SOURCE DOCUMENT:
We hear so often about how uncivil the public discourse has become. Everyone is talking past one another and no one seems to be listening. No one understands, or tries to understand, the other. Our collective manners leave much to be desired and grace seems to have taken a holiday. (This is not a political screed, I promise!)
Perhaps, then, it is a most apropos moment for a relic of the Catholic Church to be making a national tour of the United States. Though I was raised in the Catholic faith, I confess that I am ignorant about much of Church ritual, in particular the veneration of relics and their miracle healing. I had mostly understood the word relic (or relict) in the context of early cemeteries. From the Latin word reliquiae, relic means remains, or left behind. One sees the word frequently on old slate headstones, a beloved wife remembered as the relic, a widow at the time of her death. So when a headline came across my news feed that the St. John Vianney Relic Pilgrimage, sponsored by the Knights of Columbus, was coming to the Boston Archdiocese Pastoral Center in Braintree, Massachusetts, it caught my attention for a couple of reasons.
First, the Archdiocese has very much been in the NEHGS news thanks to a multi-year, historic collaboration to digitize and make parish records available online. At some point in my genealogical research I will get to my Boston Irish Catholic ancestors and will, no doubt, find myself reacquainting with the faith. Learning more about the St. John Vianney relic might, I thought, be a good first step.
I have to admit that I was also captivated by what seemed to be the rock star status surrounding this relic, with dates in cities and towns across the country and its own web page, updated as new dates were added. Everywhere the relic had visited, the media had covered the event. One headline shouted, “This will be so cool!” At many previous stops it had been standing room only and lines had extended out the doors of churches. The faithful had driven hours, across state lines, for a glimpse. It was not the sort of frenzied welcome that I expected of a holy church treasure. So, not knowing what it was all about, but with an open mind, I stood in line to see for myself the Heart of a Priest.
On a small altar, in an ornate gold, seventeenth-century French reliquary, there was the actual heart – the incorrupt heart – of Jean Vianney, a nineteenth-century French priest, who was canonized in 1925. One by one visitors knelt in prayer, face to face – or more appropriately, heart to heart – with the relic. In the Catholic faith, relics are classified as First, Second, or Third Class, according to how directly they are associated with events in Christ’s life or with a saint. People across all faiths shared the relief of Catholics worldwide whose prayers were answered when the treasured Crown of Thorns, a First Class relic, believed to have been worn by Jesus at his crucifixion, was saved from the Notre Dame fire.

SUPPLIED MATERIAL:
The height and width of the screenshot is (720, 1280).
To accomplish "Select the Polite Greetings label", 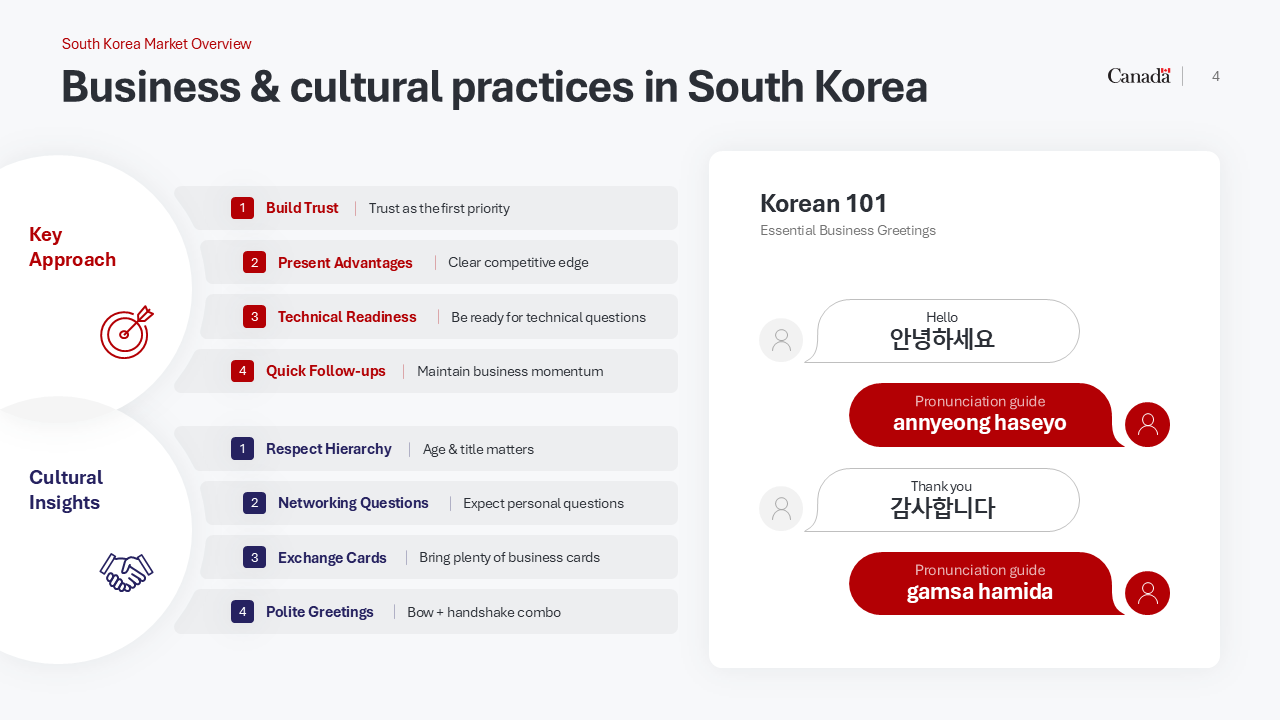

COMPLETE THE FOLLOWING:
(1) In the relic article, in what year was Jean Vianney canonized?
(2) Copy out the passage of the relic article that opens with "I have to admit" and closes with "of a Priest.".
The lines above are separate material, apart from the relic article.

COMPLETED EXERCISE:
(1) 1925

(2)
I have to admit that I was also captivated by what seemed to be the rock star status surrounding this relic, with dates in cities and towns across the country and its own web page, updated as new dates were added. Everywhere the relic had visited, the media had covered the event. One headline shouted, “This will be so cool!” At many previous stops it had been standing room only and lines had extended out the doors of churches. The faithful had driven hours, across state lines, for a glimpse. It was not the sort of frenzied welcome that I expected of a holy church treasure. So, not knowing what it was all about, but with an open mind, I stood in line to see for myself the Heart of a Priest.